Water and Drought Jokes: How Dry is It?
Drought Turning Texas Dry as Toast: Yesterday I saw this headline on MSNBC (via WaterSISWeb) so that’s my cue to dig up my collection of “It’s so dry…” jokes.
So dry the birds are building their nests out of barbed wire.
So dry the Baptists are sprinkling and Methodists are spitting
It’s so dry that the Catholics are giving rain checks.
So dry the catfish are carrying canteens.
So dry the trees are bribing the dogs. (variation: It’s so dry that the trees are whistlin’ for the dogs.)
Its so dry here that the fire hydrants are chasing the dogs around.
So dry my duck don’t know how to swim.
It’s been dry so long we only got a quarter inch of rain during Noah’s Flood.
So dry I’m spitting cotton.
Dry as a powder house.
Dry as the heart of a haystack.
Dryer than a popcorn fart.
It’s so dry that the cows are giving evaporated milk. (variation: So dry the cows are giving powdered milk.)
It’s so dry the fish are knocking on the door, askin’ for a drink of water.
It’s so dry here the all the fish have ticks.
It’s so dry the Red Cross has launched a wet blanket appeal.
It’s so dry you’re only permitted to eat watermelon between 8pm and 8am.
It’s so dry the government has announced a water pistol buy back scheme.
It’s so dry, crooks are siphoning off radiators instead of gas tanks.
It’s so dry, they’re encouraging people to pee in the pool.
It’s so dry, all the Baptists are converting to Catholic.
It’s so dry, the the dogs are marking their territory with chalk lines.
It’s so dry they’ve had to close two lanes at the swimming pool.
It’s so dry the river only runs twice a week.
All new, original! A few more I thought of while writing this post:
So dry we’re fishin’ on lawn chairs with slingshots.
It’s so dry we went rafting on hand trucks.
So dry the water tower was held up at gunpoint.
Sources: collected from all over, including here, here, here, here, here and here!
It’s so dry in Texas that two-year-old catfish haven’t learned to swim.
Tee hee!
If it ever rains in Phoenix people turn their umbrella’s upside down and sell their water at garage sales… when I turn on the garden hose powder first comes out.. We only wash our cars when it rain.. In Phoenix after midnight if it rains the sirens sound off to wake everyone ( to wash their cars. Happy Saturday We love it here
I get no humor in this whatsoever. This drought COULD be the devasting, You must have water to survive.

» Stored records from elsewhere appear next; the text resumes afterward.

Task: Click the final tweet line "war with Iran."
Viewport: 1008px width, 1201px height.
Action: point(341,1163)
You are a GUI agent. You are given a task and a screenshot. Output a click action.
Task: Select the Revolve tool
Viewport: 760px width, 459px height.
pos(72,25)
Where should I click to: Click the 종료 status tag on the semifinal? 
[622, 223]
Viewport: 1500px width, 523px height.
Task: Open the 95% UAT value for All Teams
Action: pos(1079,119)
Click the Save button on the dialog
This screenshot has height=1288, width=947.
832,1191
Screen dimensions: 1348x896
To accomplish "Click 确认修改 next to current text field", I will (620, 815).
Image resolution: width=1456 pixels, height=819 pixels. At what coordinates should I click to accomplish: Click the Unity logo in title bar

The cracks in the yard are so deep I can smell Chinese food coming out of them.
Ha ha, Paul, that one gave me a laugh!
MARYBELL…LIGHTEN UP YOU ARE IGNORANT.
It is temperate in New York so in the summer it is so hot that even boys try to wear booty shorts!
It is so hot in Florida that that even the oranges want to give out!!!!!!!!!